• _Assignment_
Repeat each entry below without omitting a single word.

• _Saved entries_
+--
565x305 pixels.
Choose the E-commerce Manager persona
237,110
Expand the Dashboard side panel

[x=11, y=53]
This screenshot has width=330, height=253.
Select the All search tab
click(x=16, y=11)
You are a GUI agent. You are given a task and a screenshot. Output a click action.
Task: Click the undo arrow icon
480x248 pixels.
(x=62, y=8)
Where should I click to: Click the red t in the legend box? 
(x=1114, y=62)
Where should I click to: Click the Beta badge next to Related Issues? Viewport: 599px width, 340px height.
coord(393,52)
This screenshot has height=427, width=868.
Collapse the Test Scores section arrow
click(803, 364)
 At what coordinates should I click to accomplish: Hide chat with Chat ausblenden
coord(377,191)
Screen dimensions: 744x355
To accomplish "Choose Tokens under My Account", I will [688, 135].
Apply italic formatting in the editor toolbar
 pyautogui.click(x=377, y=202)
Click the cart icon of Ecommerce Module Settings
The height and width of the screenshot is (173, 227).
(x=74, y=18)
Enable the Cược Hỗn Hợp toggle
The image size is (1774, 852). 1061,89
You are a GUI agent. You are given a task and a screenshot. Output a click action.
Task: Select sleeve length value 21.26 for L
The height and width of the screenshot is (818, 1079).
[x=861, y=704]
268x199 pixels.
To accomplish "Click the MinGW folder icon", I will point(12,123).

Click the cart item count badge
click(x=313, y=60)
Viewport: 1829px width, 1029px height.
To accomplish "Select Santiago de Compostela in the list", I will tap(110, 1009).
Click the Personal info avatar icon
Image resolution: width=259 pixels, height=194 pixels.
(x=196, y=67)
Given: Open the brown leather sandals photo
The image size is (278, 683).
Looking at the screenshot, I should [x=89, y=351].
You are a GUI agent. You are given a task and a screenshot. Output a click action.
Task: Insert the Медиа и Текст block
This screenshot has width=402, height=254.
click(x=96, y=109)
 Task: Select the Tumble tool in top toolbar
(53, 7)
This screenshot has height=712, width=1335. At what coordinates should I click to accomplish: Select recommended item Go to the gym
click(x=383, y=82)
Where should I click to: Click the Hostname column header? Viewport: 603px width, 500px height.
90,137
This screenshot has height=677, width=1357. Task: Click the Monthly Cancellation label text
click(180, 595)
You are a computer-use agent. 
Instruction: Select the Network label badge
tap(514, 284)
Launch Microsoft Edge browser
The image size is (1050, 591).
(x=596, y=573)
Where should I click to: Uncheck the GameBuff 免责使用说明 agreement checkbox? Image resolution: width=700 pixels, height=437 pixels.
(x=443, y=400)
+--
• _Written response_
565x305 pixels.
Choose the E-commerce Manager persona
237,110
Expand the Dashboard side panel

[x=11, y=53]
This screenshot has width=330, height=253.
Select the All search tab
click(x=16, y=11)
You are a GUI agent. You are given a task and a screenshot. Output a click action.
Task: Click the undo arrow icon
480x248 pixels.
(x=62, y=8)
Where should I click to: Click the red t in the legend box? 
(x=1114, y=62)
Where should I click to: Click the Beta badge next to Related Issues? Viewport: 599px width, 340px height.
coord(393,52)
This screenshot has height=427, width=868.
Collapse the Test Scores section arrow
click(803, 364)
 At what coordinates should I click to accomplish: Hide chat with Chat ausblenden
coord(377,191)
Screen dimensions: 744x355
To accomplish "Choose Tokens under My Account", I will [688, 135].
Apply italic formatting in the editor toolbar
 pyautogui.click(x=377, y=202)
Click the cart icon of Ecommerce Module Settings
The height and width of the screenshot is (173, 227).
(x=74, y=18)
Enable the Cược Hỗn Hợp toggle
The image size is (1774, 852). 1061,89
You are a GUI agent. You are given a task and a screenshot. Output a click action.
Task: Select sleeve length value 21.26 for L
The height and width of the screenshot is (818, 1079).
[x=861, y=704]
268x199 pixels.
To accomplish "Click the MinGW folder icon", I will point(12,123).

Click the cart item count badge
click(x=313, y=60)
Viewport: 1829px width, 1029px height.
To accomplish "Select Santiago de Compostela in the list", I will tap(110, 1009).
Click the Personal info avatar icon
Image resolution: width=259 pixels, height=194 pixels.
(x=196, y=67)
Given: Open the brown leather sandals photo
The image size is (278, 683).
Looking at the screenshot, I should [x=89, y=351].
You are a GUI agent. You are given a task and a screenshot. Output a click action.
Task: Insert the Медиа и Текст block
This screenshot has width=402, height=254.
click(x=96, y=109)
 Task: Select the Tumble tool in top toolbar
(53, 7)
This screenshot has height=712, width=1335. At what coordinates should I click to accomplish: Select recommended item Go to the gym
click(x=383, y=82)
Where should I click to: Click the Hostname column header? Viewport: 603px width, 500px height.
90,137
This screenshot has height=677, width=1357. Task: Click the Monthly Cancellation label text
click(180, 595)
You are a computer-use agent. 
Instruction: Select the Network label badge
tap(514, 284)
Launch Microsoft Edge browser
The image size is (1050, 591).
(x=596, y=573)
Where should I click to: Uncheck the GameBuff 免责使用说明 agreement checkbox? Image resolution: width=700 pixels, height=437 pixels.
(x=443, y=400)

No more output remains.